El conde Timascheff y el teniente Procopio opinaron lo mismo que el capitán Servadac. Tratábase de una cuestión de humanidad que los galianos no podían mirar con indiferencia. Pero, ¿cómo llegar en aquella época hasta el islote de Gibraltar?
Por mar, evidentemente, es decir, aprovechando el apoyo sólido que la superficie helada presentaba todavía.
Era la única manera que tenían de ir de una isla a otra, porque, cuando llegase el deshielo, no sería posible ningún otro género de comunicación, sobre todo si, como se temía, se inutilizaban la goleta y la urca. En cuanto a utilizar para este efecto la chalupa de vapor, habría sido necesario consumir algunas toneladas de carbón, que se habían reservado para el caso en que los colonos tuvieran que volver a la isla Gurbí.
Quedaba el
yu-yu
, que había sido transformado en trineo de vela, y cuyas condiciones de rapidez y seguridad eran conocidas, por haber hecho el viaje de Tierra Caliente a Formentera.
Sin embargo, se necesitaba viento para moverlo, y entonces no había viento en la superficie de Galia.

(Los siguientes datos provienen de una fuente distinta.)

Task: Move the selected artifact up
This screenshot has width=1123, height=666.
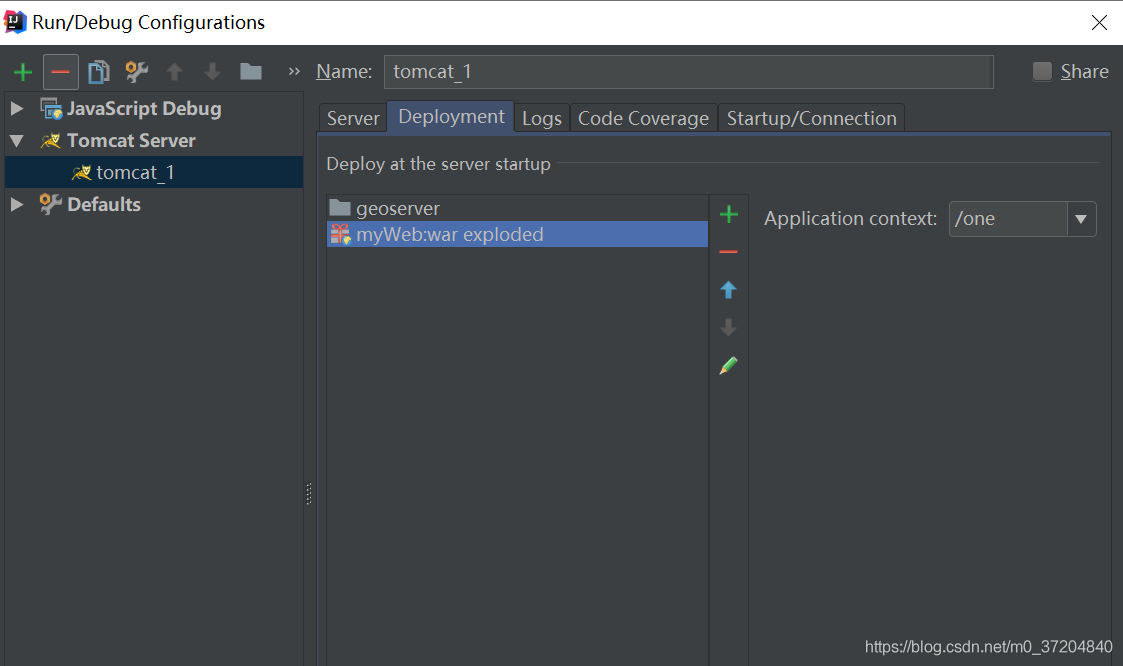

Quizá después del deshielo, los vapores que la temperatura estival debía desarrollar, producirían nuevas alteraciones en la atmósfera; pero esto no era de esperar, sino de temer. A la sazón la calma era absoluta y el
yu-yu
no podía hacer el viaje al islote de Gibraltar.

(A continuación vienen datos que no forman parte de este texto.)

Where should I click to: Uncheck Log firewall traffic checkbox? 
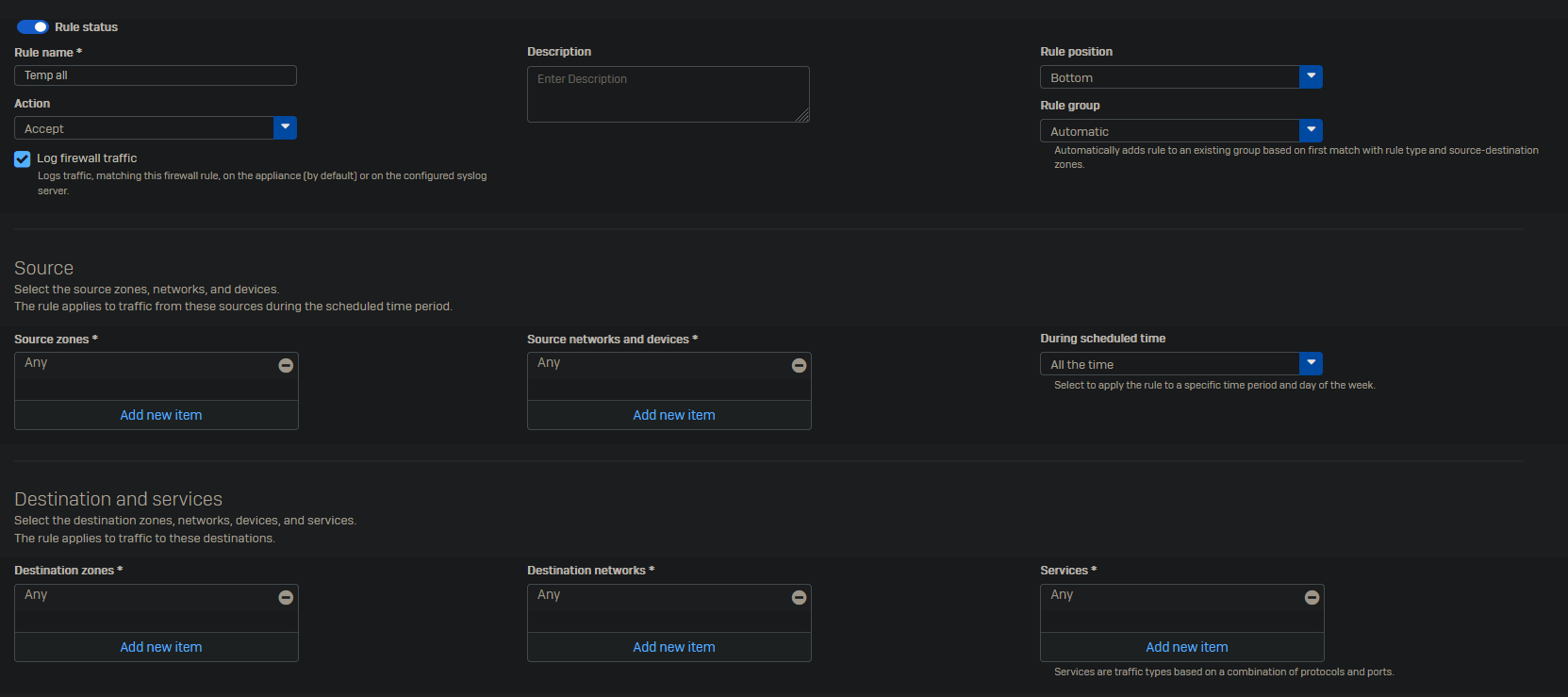pyautogui.click(x=23, y=159)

Quedaba la posibilidad de hacer el camino a pie o, mejor dicho, en patines; pero, tratándose de una distancia de cuatrocientos kilómetros, ¿podía intentarse este viaje en semejantes condiciones?
El capitán Servadac manifestó que estaba dispuesto a realizarlo. Ciento o doscientos kilómetros por día, o sean ocho kilómetros por hora, no eran una gran dificultad para un hombre acostumbrado al ejercicio del patinaje. En ocho días podría ir y volver de Tierra Caliente a Gibraltar, y de Gibraltar a Tierra Caliente. Sólo necesitaba una brújula para dirigirse, cierta cantidad de carne fría y una lámpara de alcohol para hacer café, para realizar esta empresa, un poco atrevida, pero que halagaba a su imaginación aventurera.
El conde Timascheff y el teniente Procopio pretendieron con insistencia ir ellos para acompañar a Servadac, pero éste les dio las gracias, diciendo que, en caso de algún accidente, precisaba que el conde y el teniente estuvieran en Tierra Caliente, porque, sin ellos, ¿qué sería de sus compañeros en el momento de la vuelta a la Tierra?
El conde Timascheff cedió. El capitán Servadac no quiso aceptar más compañero que su fiel Ben-Zuf, a quien le preguntó si le parecía bien el proyecto.
—¿Si me parece bien, mi capitán? ¿No ha de parecerme bien semejante ocasión de estirar las piernas? Y, además, ¿cree usted que lo habría dejado ir solo?
Decidióse emprender la marcha el día siguiente, 2 de noviembre. Sin duda, el deseo de ser útil a los ingleses y de cumplir un deber de humanidad era el primer móvil a que obedecía el capitán Servadac; pero quizá le había impulsado también otro pensamiento, que no había comunicado a nadie y que, menos que a nadie, quería comunicar al conde Timascheff.
Ben-Zuf, sin embargo, comprendió que había «gato encerrado» cuando la víspera de la partida le dijo su capitán:
—Ben-Zuf, ¿no hay en el almacén general algo con que hacer una bandera tricolor?